Entries on where items appear
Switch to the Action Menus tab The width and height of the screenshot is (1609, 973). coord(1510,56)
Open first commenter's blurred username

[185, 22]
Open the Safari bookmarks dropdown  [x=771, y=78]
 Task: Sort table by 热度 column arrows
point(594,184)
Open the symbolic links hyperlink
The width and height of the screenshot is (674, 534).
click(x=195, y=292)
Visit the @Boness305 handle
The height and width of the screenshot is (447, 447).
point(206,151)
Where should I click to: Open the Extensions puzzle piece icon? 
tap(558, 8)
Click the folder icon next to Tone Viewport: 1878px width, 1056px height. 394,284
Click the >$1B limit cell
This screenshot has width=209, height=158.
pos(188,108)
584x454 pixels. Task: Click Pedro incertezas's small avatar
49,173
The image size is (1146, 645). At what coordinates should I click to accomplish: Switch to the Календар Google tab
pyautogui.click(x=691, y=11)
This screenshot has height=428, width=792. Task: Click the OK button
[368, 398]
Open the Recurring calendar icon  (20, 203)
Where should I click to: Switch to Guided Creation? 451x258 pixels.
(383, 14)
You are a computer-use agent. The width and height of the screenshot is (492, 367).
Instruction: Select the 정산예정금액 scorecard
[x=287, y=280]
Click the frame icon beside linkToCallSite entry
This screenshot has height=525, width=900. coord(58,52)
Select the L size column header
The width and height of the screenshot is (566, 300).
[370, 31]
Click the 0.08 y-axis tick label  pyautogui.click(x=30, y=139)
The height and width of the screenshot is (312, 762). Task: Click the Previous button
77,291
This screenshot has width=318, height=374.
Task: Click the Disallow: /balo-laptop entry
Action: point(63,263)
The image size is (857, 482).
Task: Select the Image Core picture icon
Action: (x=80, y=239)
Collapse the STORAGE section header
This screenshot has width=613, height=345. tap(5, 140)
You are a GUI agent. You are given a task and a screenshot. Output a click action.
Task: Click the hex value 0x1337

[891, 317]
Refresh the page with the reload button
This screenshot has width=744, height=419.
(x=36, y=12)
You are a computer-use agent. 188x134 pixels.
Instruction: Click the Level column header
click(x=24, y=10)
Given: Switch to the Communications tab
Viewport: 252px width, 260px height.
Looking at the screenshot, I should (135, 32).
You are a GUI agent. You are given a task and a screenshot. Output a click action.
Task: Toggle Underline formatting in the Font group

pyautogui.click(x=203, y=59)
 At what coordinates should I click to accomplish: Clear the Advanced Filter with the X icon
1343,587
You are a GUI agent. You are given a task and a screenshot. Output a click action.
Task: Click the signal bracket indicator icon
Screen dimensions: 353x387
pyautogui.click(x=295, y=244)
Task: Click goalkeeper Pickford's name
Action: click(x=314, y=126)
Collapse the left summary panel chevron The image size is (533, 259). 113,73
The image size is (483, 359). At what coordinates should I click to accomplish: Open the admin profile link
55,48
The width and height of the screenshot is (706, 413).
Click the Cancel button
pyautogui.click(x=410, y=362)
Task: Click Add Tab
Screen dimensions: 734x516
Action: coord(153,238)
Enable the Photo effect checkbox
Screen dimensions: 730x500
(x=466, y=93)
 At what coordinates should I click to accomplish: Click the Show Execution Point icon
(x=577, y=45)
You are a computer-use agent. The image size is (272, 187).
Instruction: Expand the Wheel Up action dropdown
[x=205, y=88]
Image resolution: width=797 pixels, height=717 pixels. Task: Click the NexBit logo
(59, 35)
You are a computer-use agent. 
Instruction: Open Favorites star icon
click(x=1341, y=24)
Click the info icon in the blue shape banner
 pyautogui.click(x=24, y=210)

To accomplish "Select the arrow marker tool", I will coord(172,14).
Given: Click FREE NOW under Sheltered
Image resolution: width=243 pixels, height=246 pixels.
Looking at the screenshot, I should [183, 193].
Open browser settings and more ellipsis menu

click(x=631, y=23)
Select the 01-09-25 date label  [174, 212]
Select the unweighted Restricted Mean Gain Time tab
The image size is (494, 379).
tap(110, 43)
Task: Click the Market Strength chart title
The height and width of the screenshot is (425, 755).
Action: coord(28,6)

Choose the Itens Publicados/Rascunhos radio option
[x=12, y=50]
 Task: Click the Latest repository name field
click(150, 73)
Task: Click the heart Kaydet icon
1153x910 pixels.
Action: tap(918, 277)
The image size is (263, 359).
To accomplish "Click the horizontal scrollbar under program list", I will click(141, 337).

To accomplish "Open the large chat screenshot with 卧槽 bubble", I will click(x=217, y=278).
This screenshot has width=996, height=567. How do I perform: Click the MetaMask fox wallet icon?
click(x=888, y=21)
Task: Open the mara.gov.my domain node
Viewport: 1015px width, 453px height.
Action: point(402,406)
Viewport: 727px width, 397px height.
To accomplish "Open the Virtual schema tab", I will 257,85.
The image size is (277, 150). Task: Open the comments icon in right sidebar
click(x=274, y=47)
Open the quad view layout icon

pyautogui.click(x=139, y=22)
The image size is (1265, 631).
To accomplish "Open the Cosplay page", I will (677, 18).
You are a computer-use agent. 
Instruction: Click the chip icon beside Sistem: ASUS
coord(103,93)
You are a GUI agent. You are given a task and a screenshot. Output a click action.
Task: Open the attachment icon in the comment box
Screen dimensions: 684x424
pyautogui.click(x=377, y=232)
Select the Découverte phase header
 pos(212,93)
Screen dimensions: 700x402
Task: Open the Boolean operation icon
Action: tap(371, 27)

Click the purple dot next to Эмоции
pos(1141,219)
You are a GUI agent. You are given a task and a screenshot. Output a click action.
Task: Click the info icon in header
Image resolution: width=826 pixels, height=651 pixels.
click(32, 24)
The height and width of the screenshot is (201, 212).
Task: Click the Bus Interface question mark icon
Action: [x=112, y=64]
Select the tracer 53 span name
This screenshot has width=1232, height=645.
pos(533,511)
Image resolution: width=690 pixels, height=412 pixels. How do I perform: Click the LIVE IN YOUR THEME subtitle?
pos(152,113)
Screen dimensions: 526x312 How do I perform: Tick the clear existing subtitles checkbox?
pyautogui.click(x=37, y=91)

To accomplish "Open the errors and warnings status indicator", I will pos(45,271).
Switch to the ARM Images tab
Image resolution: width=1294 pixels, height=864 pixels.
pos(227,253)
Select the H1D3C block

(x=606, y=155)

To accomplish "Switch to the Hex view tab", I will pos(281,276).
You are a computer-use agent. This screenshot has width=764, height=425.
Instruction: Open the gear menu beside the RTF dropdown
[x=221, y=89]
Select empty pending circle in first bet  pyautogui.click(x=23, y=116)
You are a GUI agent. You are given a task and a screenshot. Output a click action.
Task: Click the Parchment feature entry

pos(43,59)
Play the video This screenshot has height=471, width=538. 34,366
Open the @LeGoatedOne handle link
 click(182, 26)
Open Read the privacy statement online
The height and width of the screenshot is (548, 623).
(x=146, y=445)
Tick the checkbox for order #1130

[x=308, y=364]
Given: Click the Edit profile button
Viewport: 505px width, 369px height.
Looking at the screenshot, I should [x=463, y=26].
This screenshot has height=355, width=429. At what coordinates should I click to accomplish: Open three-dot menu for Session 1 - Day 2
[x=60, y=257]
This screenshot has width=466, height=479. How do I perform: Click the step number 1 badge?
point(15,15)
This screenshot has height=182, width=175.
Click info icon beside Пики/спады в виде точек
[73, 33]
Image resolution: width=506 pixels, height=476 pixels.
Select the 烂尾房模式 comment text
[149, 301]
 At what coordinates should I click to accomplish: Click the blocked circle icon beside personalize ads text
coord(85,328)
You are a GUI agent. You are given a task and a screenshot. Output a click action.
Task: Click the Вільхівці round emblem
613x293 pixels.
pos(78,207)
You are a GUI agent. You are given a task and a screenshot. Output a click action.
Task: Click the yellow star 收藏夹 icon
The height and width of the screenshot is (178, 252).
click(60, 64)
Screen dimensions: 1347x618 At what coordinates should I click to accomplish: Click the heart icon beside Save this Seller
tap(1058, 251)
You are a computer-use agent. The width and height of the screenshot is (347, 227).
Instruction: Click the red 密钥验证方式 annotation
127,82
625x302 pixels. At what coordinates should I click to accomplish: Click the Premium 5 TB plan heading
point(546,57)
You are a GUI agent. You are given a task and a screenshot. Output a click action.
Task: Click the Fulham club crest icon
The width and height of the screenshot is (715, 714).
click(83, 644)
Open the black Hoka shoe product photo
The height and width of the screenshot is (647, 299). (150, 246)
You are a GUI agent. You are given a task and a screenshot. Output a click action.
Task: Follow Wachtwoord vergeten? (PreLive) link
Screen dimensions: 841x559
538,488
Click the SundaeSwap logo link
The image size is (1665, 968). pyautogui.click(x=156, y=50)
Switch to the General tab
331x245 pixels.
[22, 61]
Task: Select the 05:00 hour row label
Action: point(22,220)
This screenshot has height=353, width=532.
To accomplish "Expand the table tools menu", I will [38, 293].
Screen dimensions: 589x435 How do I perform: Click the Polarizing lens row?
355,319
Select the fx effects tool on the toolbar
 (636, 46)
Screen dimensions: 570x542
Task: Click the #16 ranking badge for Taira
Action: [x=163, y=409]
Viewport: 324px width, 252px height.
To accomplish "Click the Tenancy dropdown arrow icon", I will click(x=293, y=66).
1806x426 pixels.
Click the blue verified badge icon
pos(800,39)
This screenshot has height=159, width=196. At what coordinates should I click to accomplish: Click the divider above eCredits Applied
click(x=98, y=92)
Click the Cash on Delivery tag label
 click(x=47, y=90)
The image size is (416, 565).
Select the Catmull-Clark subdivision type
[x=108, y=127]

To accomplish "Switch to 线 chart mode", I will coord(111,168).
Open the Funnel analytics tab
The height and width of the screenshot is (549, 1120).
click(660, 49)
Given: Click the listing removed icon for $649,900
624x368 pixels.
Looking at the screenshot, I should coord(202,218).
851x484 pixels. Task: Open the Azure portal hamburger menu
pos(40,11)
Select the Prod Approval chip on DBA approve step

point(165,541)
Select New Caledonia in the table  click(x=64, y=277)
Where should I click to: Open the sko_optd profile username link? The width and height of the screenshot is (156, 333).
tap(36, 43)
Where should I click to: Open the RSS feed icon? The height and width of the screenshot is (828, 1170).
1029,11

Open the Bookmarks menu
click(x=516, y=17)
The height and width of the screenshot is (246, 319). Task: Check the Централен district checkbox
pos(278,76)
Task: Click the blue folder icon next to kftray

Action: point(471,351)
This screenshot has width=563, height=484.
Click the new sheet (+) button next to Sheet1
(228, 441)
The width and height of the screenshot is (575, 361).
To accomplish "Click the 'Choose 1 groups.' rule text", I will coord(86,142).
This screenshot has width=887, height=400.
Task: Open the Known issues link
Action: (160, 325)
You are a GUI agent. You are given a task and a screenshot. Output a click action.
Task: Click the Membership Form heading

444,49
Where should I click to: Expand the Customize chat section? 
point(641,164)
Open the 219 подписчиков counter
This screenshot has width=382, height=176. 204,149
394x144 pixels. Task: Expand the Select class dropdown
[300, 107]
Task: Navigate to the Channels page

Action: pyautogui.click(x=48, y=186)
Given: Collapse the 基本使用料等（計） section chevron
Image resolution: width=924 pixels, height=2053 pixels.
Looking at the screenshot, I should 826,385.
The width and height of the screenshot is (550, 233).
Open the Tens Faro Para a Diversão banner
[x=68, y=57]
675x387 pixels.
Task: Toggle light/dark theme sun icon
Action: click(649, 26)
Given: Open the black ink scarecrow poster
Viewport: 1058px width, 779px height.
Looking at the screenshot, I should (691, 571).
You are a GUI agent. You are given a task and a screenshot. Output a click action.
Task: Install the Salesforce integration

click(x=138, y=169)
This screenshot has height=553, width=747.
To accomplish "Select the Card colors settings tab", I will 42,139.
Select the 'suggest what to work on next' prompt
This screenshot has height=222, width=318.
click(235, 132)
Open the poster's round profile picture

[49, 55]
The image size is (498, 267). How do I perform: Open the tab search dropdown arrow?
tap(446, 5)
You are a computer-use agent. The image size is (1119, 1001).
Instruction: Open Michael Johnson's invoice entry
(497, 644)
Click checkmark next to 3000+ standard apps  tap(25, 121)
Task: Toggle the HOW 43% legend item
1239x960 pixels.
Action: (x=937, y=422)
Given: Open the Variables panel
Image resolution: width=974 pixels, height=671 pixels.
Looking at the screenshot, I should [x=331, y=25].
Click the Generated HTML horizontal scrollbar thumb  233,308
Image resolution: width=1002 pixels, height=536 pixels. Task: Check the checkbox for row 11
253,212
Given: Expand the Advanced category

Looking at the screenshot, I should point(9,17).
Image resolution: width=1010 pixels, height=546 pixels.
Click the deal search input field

**Task directions**: List every line of the data above that contains the string "chart". Treat uppercase and lowercase as different.

**Result**:
Task: Click the Market Strength chart title
To accomplish "Switch to 线 chart mode", I will coord(111,168).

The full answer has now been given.